• [Exercise aim] Once the line with "Where should I" has been located in the records below, set down that line and all subsequent lines exactly, omitting the pictures.

• [Entries supplied]
###

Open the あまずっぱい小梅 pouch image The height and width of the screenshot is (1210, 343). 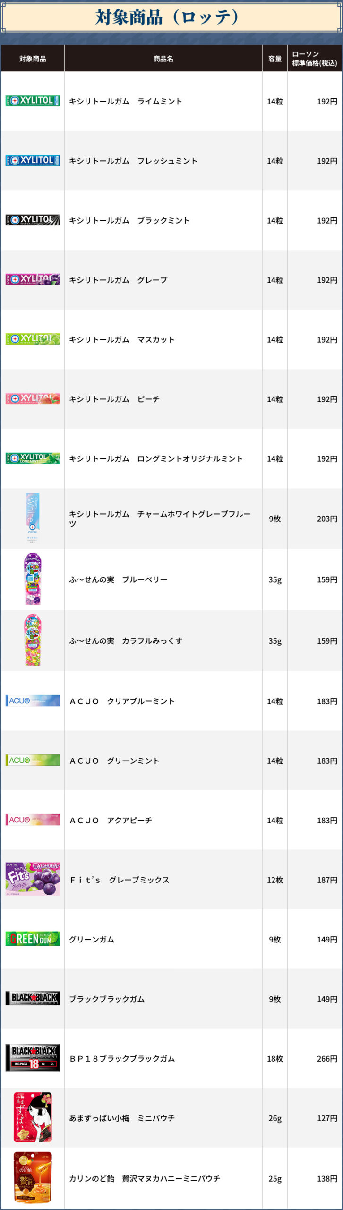pyautogui.click(x=33, y=1117)
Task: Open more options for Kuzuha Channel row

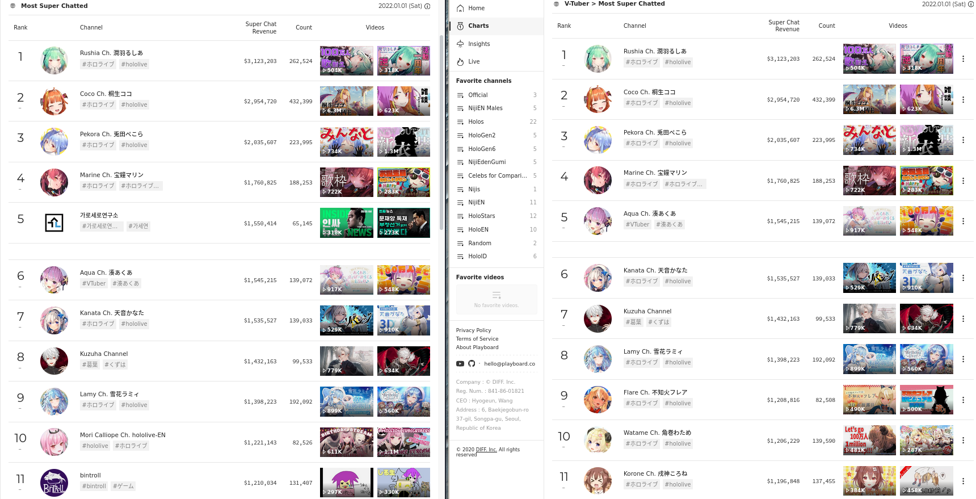Action: [963, 319]
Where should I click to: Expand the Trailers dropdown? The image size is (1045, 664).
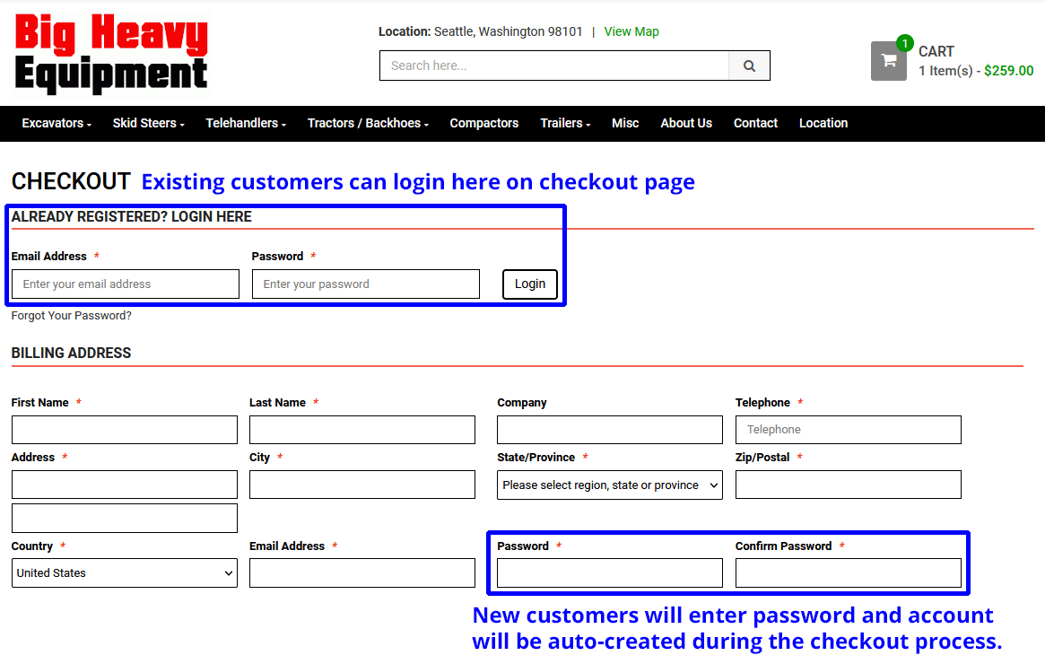coord(563,123)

###

• [Written answer]
Where should I click to: Expand the Trailers dropdown? The image size is (1045, 664).
coord(563,123)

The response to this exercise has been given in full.